Archive for 6月, 2004

平成15年に盗難にあった車で、もっとも盗難率の高かったのは「アリスト」。1000台当り盗難台数10.1台です。続いて「ランドクルーザー」7.1台、「セルシオ」7台。車泥棒はトヨタ車が好きなようです。

自動車税は4月1日時点の所有者に対する税金。納税直後に車が盗難になったらどうするのか・・・。

総務省によると「各都道府県でそれぞれ…」。それではと東京都にきいたところ「警察に盗難届けを出していれば、盗難の遭った翌月以降の自動車税は減額する」のだそうです。(納税通信2004.5.17.)

「他人のアリストが盗まれても、私のアリストが盗まれなければいい」ということはありません。

最近の自動車保険は「リスク細分化型」が主流です。車種別に保険料が決まります。保健会社から車種別にリスクを算定し保険料が決まります。

アリストの盗難率が高くなれば、アリストの保険料は高くなるということです。盗まれなかったアリストの所有者もこうして間接的に負担を負います。

2004/6/17 木曜日

老朽ビルを買い取りコンバージョン(用途転換)するビジネスが最近目立ちます。第一生命は自社ビルのコンバージョンです。金融機関が自らの所有ビルを住宅へと用途転換する時代になりました。

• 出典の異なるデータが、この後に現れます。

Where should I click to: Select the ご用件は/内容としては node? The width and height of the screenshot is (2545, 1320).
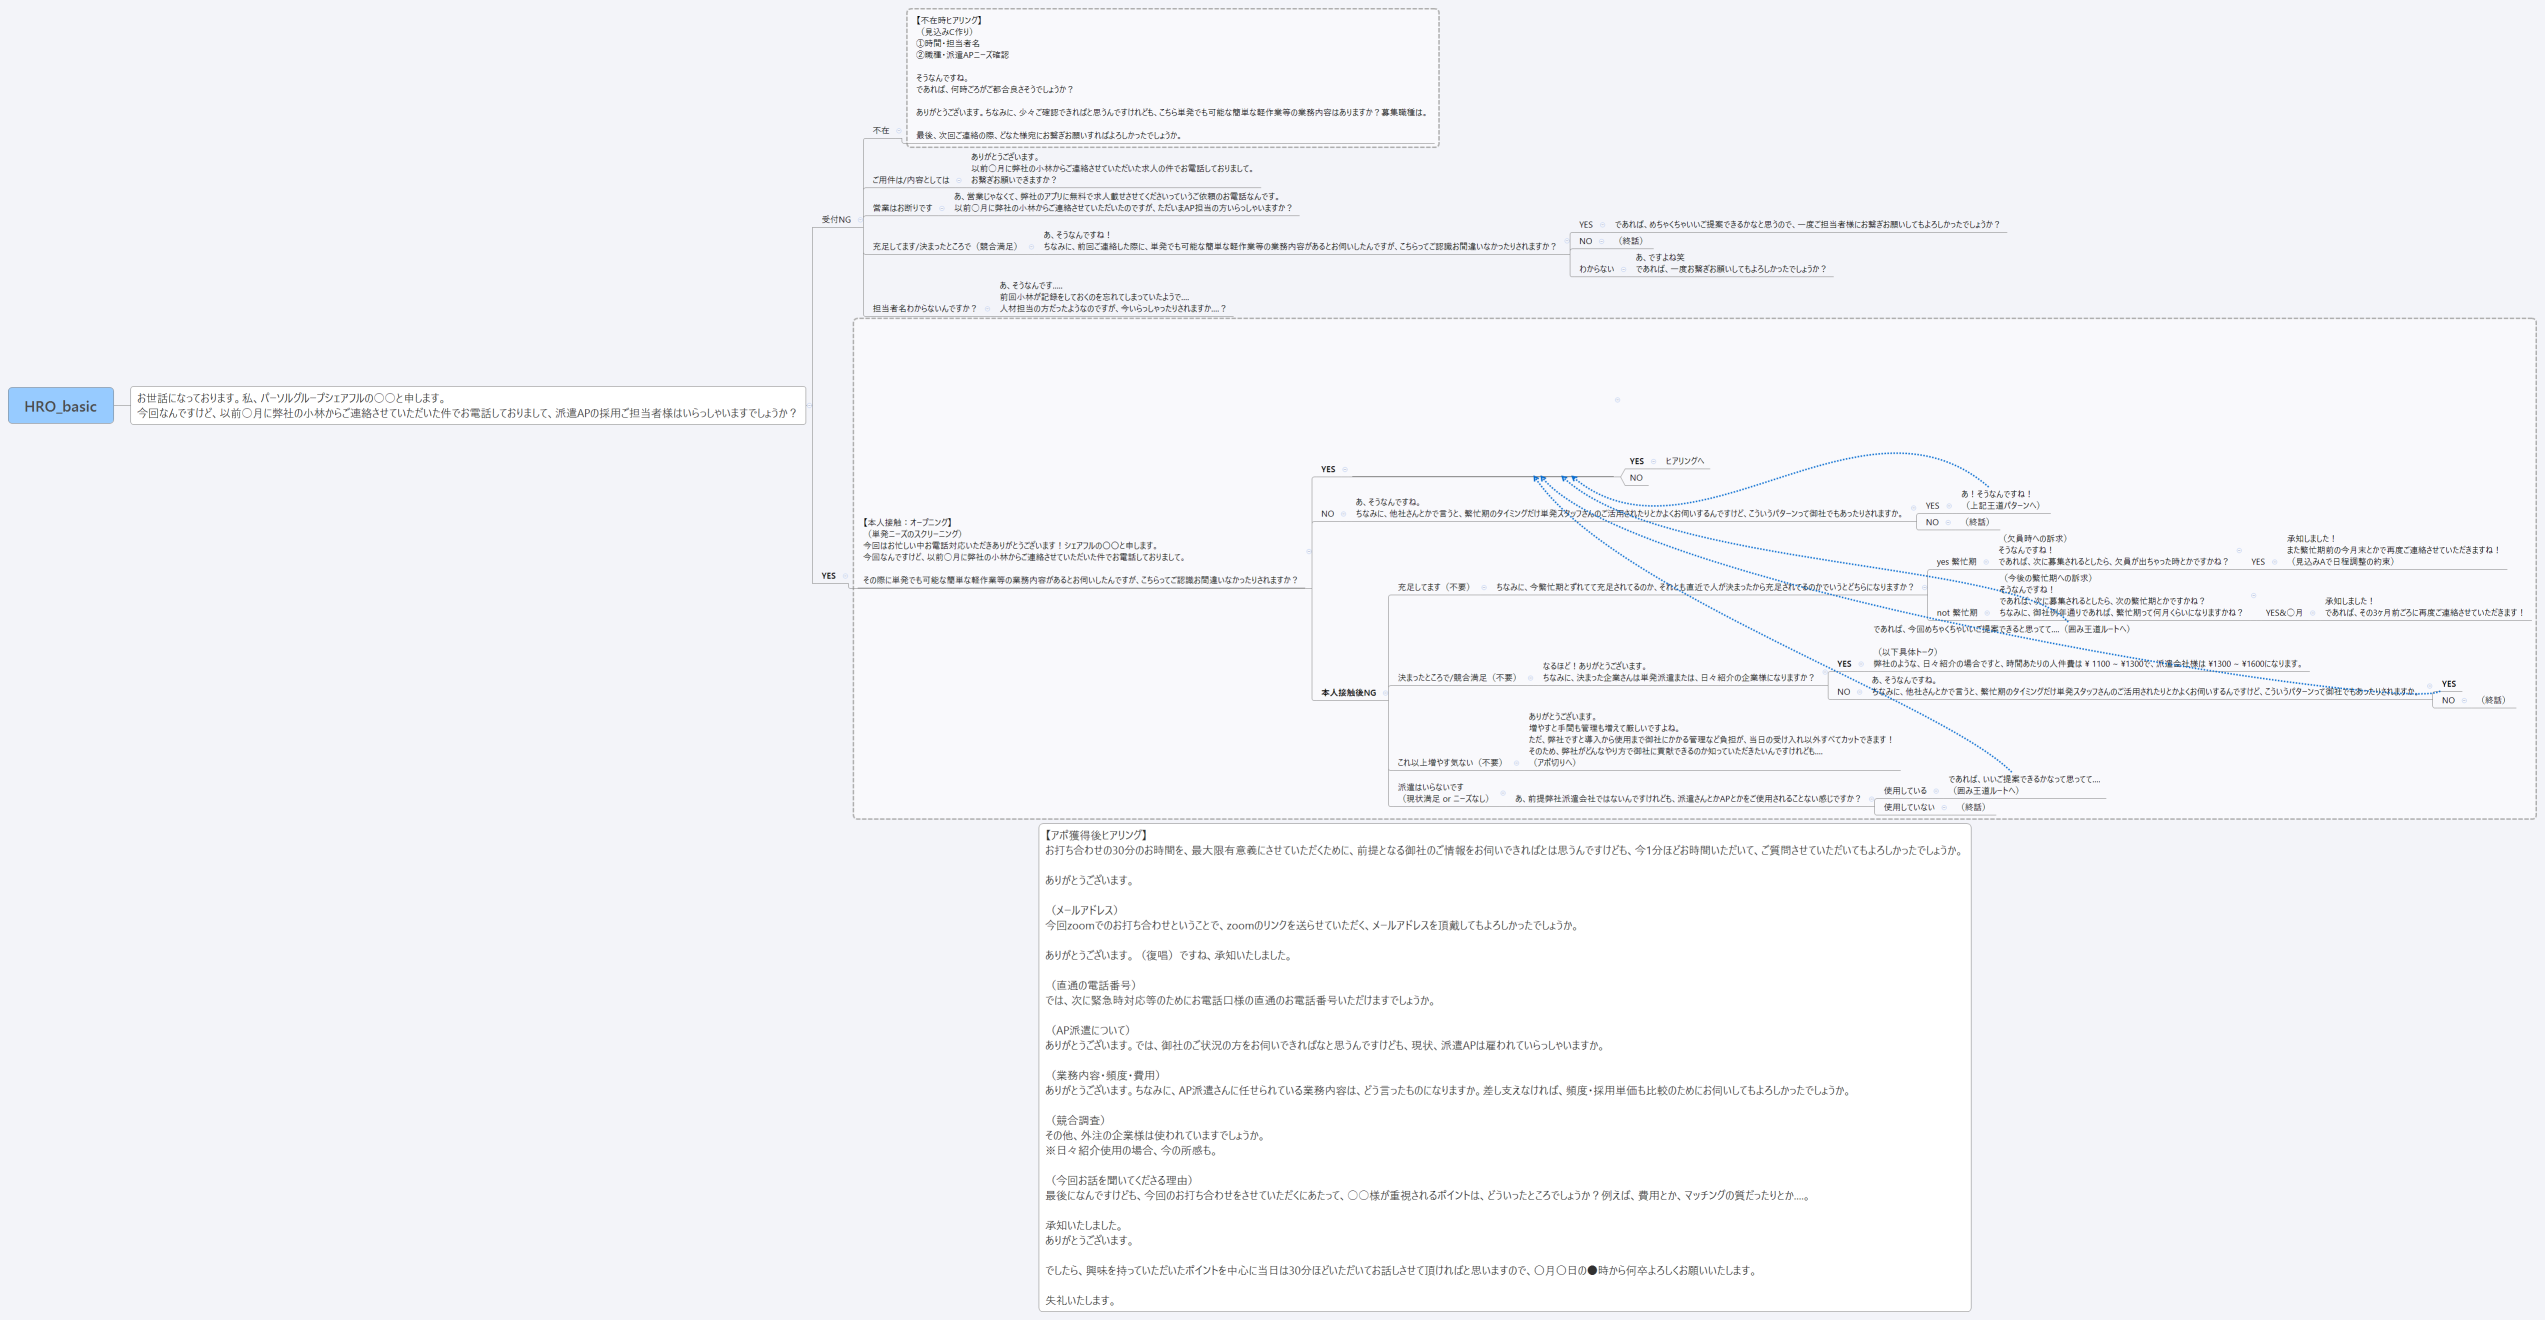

第一生命は東京都目黒区の築38年の自社ビルについて賃貸住宅に用途転換します。営業組織の再編により人員が減少したことで空いた事務所ビルについての有効活用策ということです。

隣接する駐車場スペースに事務所ビルを建設して、既存ビルの社員をそこに移します。そうした上で既存ビルを賃貸住宅へと改修します。

事務所ビル賃料よりも賃貸住宅賃料が高額な地域が増えています。一方でリストラは進み自社使用ビルでの空室スペースは増えます。自社ビルから賃貸住宅へとのコンバージョンも増加しそうです。

ちなみに第一生命はこれをモデルケースに位置づけており、賃貸住宅事業を拡大するそうです。

(日経不動産マーケット情報2004年6月号)

2004/6/4 金曜日

保険免許なしで不特定多数を相手として「対価を得て人の生死・負傷・疾病に関し一定の金額を払う事業」…つまり保険業を行えば保険業法違反です。しかし不特定多数でなく特定者を相手にすれば保険業ではありません。最近の無認可共済問題です。

共済事業を始めようとするある会社が金融庁に照会し、4月12日に金融庁が文章で回答しました。

「・・・照会のあった事例は、所定の会費を支払えば特に制限なく誰でも加入できる団体を新たに設立し、対価を得て人の生死・負傷・疾病に関し一定の金額を払う事業を営むものであり、当該事業が当該団体の会員を対象とするものであるからといって、保険業法第2条第1項にいう「保険業」に該当しないとは言えないと認められる。」

(保険毎日新聞2004.5.28.)

正面から質問されれば金誘庁は「どうぞご自由に」とは言えません。「該当しないとは言えないと認められる」といった言葉で「ダメよ」と答えます。

この解釈なら多くの無認可共済は保険業法違反となるでしょう。もっともこれは金融庁が言っているだけのことであり最後は裁判所が決めることです。

ちなみに「無認可」が「悪いこと」のように言われることもありますが、無認可共済に関しては、許認可官庁がないから認可がないだけです。それだけをもって「悪いこと」というのは当りません。